# Given records start

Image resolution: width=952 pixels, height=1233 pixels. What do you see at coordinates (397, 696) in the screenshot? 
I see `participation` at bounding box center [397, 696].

# Given records end
# Given records start

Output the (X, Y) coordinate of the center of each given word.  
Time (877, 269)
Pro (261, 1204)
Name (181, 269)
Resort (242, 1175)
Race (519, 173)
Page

# Given records end
# Given records start

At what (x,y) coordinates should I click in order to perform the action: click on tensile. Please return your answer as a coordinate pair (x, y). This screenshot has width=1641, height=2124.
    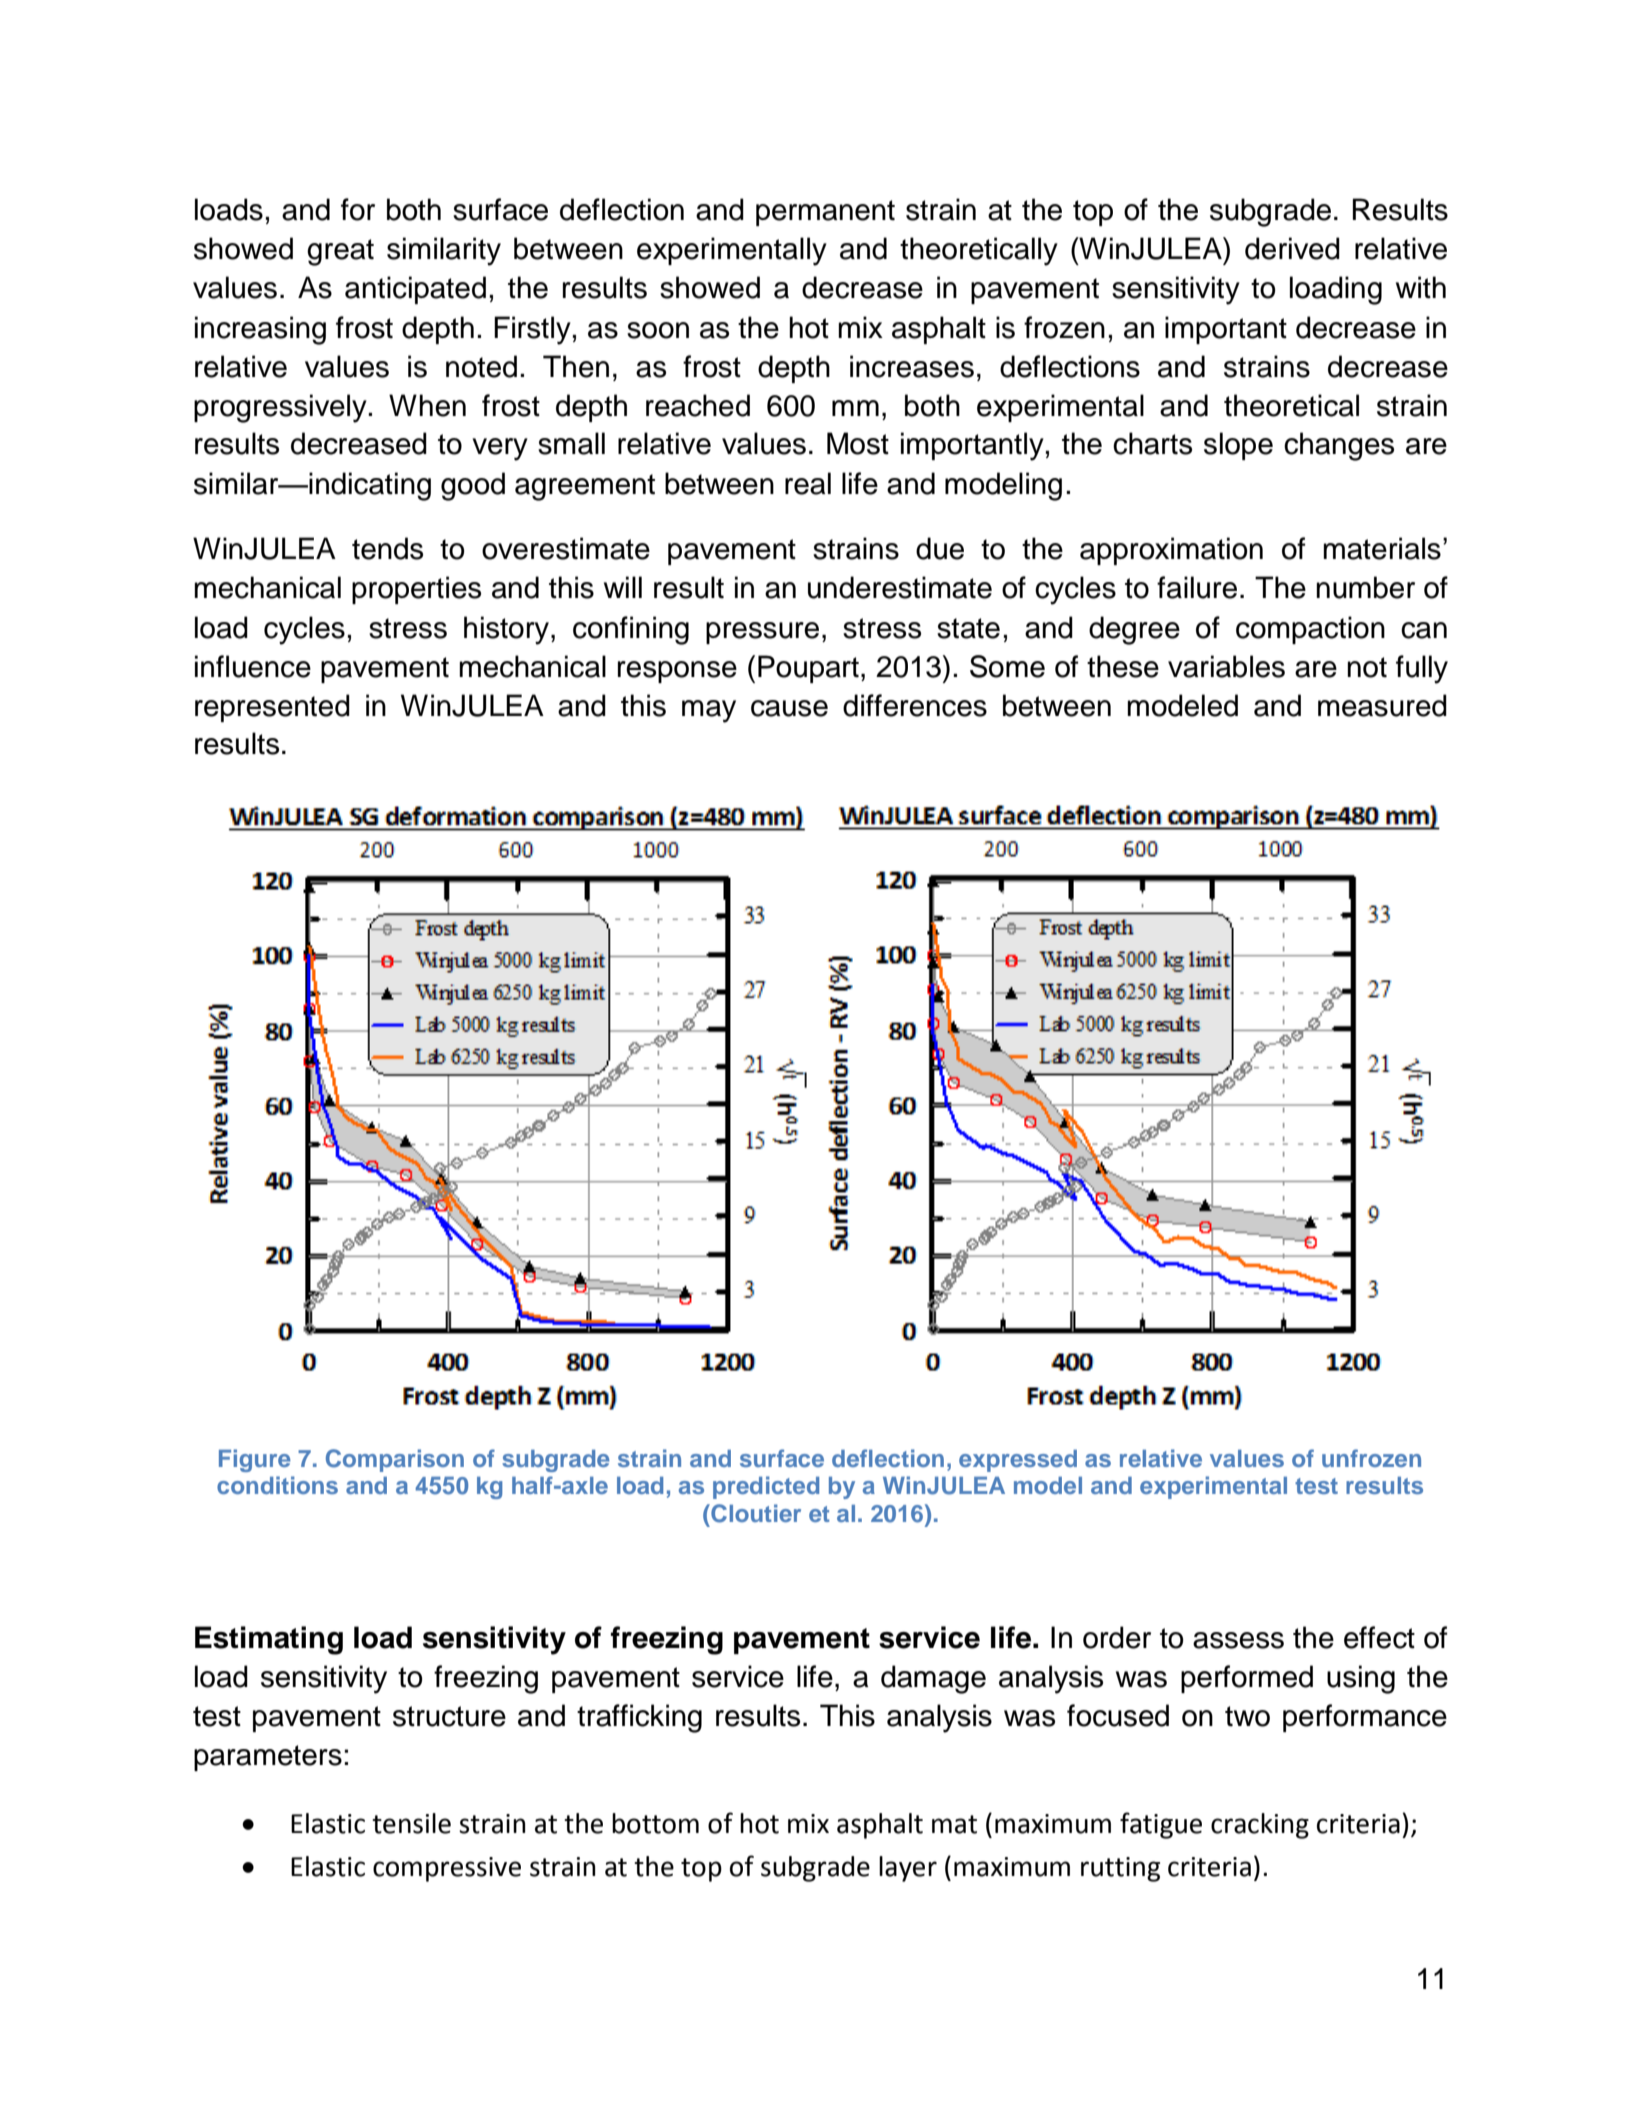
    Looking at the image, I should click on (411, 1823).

# Given records end

Given task —
Convert the listing above, from the line containing "Image resolution: width=952" through the line containing "center [397, 696].", inclusive, into a two-column CSV with the headers text and answer. Give one row per listing, put each value in a single quoted field, and replace every line break with a space.

Full output —
text,answer
"Image resolution: width=952 pixels, height=1233 pixels. What do you see at coordinates (397, 696) in the screenshot?","I see `participation` at bounding box center [397, 696]."